Fear of Failure

Kristy Eckert

My son was sobbing, begging me to let him out of swim team assessments.

"I … changed … my … mind," he cried.

I rattled off everything you would expect a coach's kid to tell her own (very) competitive child: There's no crying in sports. Nothing good comes easy. No, you won't win every race, but if losing didn't hurt, winning wouldn't feel so good.

"But what if I don't make it?" he sniffled.


That thought literally hadn't occurred to me. I mean, he's 6. He's a super-athletic kid who took swim lessons as a toddler, was jumping off the high dive alone by 4 and rode waves in the ocean at 5. As long as he can swim, he makes the team, right?

I walked to the pool lane where kids were being assessed. I spotted one of Coop's buddies, who Coop watched swim a beautiful freestyle and impressive backstroke.

Enter lump in throat.

Apparently, Momma did not do her research. Because I didn't even have goggles, and these kiddos were practically Olympic-ready. I talked quietly with the coach, who was as kind as she could have been. No, swim team doesn't teach the kids strokes; they must know those already. Here, they improve.


Clearly, Cooper wasn't ready. And it was 100 percent my fault.
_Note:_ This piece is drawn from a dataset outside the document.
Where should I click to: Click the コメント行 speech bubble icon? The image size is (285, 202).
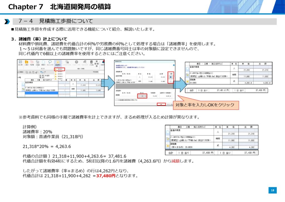click(x=50, y=62)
But they say that resilience is the most important characteristic of successful people. And to be resilient, one must learn to fail. Because until we do, we don't know we can overcome. And until we know we can overcome, the fear of failure can eat us alive (or at the very least have us at a pretty pool on a perfect day crying crocodile tears).

So, because I love him more than life itself, I pep-talked my kid like a pro and told him to slide into the pool.

He paddled his little heart out, smile spread widely across his face. He tried his darndest to mimic the giant strokes he had watched other kids use. He even flipped over and gave a backstroke his very best go, joy emanating from his every muscle even as he flailed.

He emerged looking positively triumphant.

The swim coach felt terrible. But not, I assure you, worse than me.

"Buddy, I am so, so proud of you," I kneeled down. "And I am so sorry, but you need more lessons before you're ready for swim team. I should have known that, and I'm sorry. So we'll sign you up for them, you can work really hard, and then you can try again next year."

Brace for ensuing tears.

He looked down, understandably deflated. But there was no pouting, no questions. He looked up. No tears.

"Can we get lunch now?" he asked.

As we walked out, he spotted his friend.

"Congratulations for making swim team," Coop said sincerely. "I wasn't good enough for swim team."

Heart breaks into approximately 3,000 pieces.

He didn't say anything else until we got in the car.

"Are you guys disappointed in me?" he asked softly.

"Are you kidding me?" Daddy said. "We couldn't be any more proud."

And in the end, I got an answer to a question I had never even considered: What happens if he doesn't make it?

We dry off, hop in the car, roll down the windows and head to Raising Cane's. Because chicken fingers heal all wounds.